#### Study material:
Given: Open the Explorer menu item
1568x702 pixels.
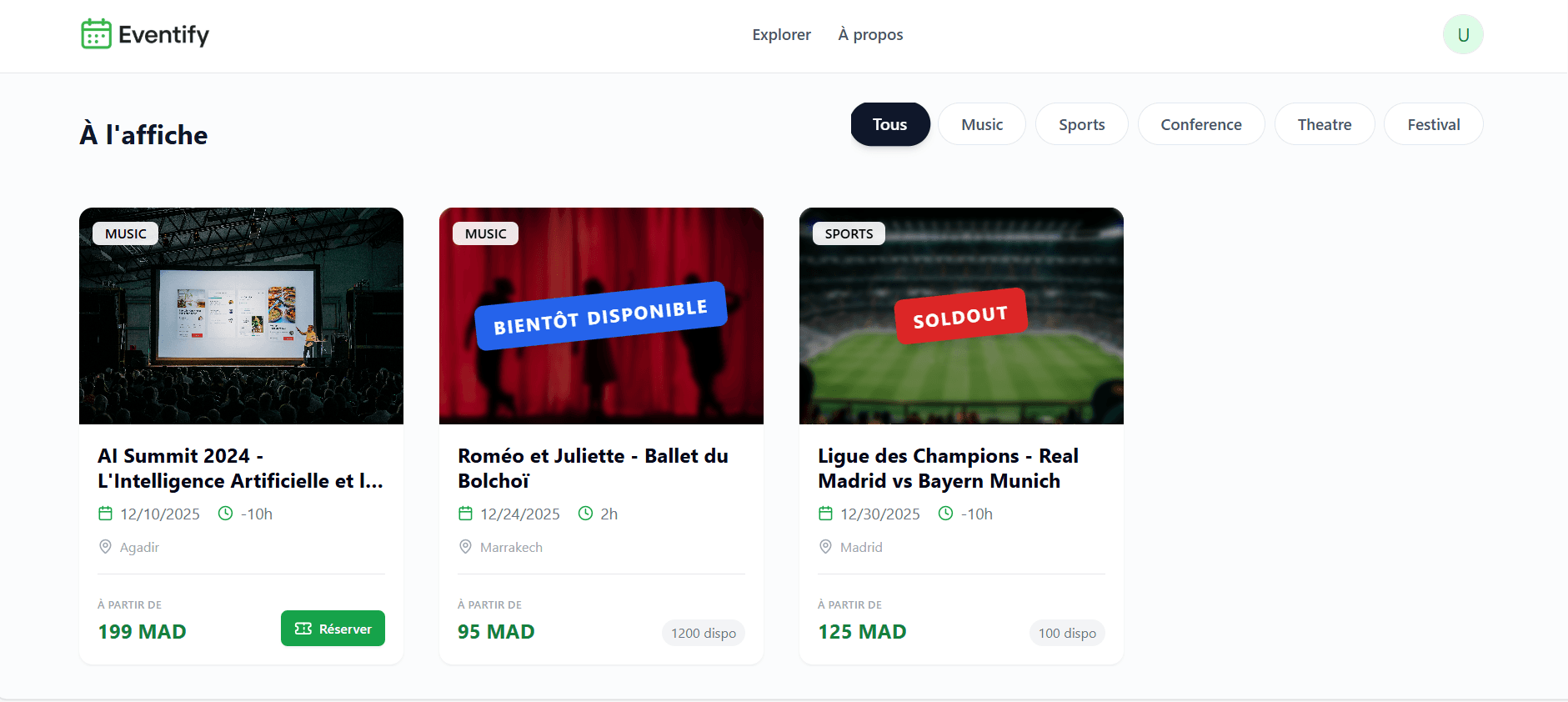Looking at the screenshot, I should 781,34.
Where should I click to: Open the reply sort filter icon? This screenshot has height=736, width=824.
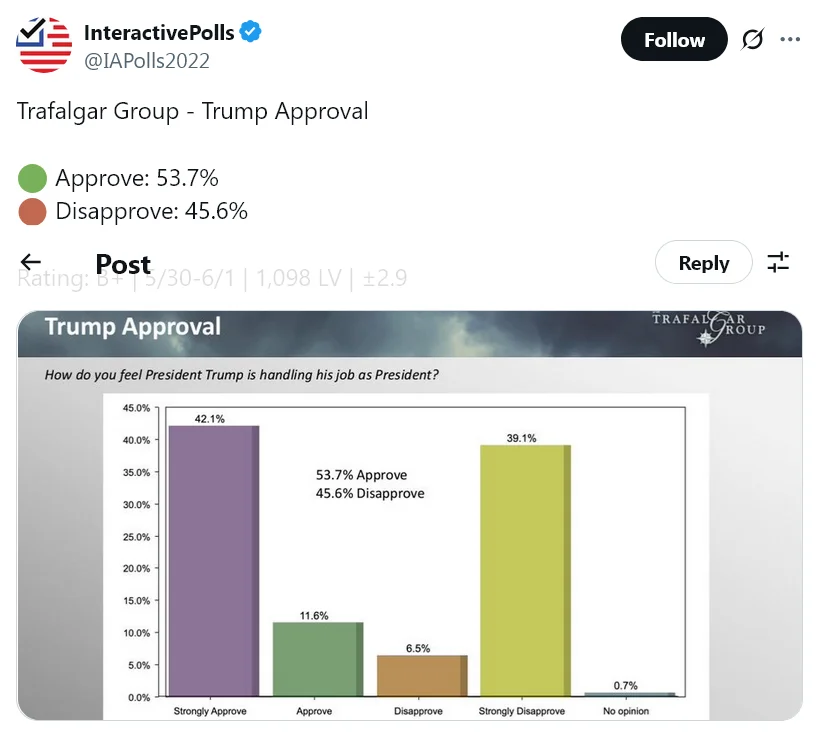(778, 263)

#### Prompt:
Output each record verbatim, but skip anything that is a picture.

#### Task solution:
Given: Open the Explorer menu item
1568x702 pixels.
Looking at the screenshot, I should 781,34.
Where should I click to: Open the reply sort filter icon? This screenshot has height=736, width=824.
(778, 263)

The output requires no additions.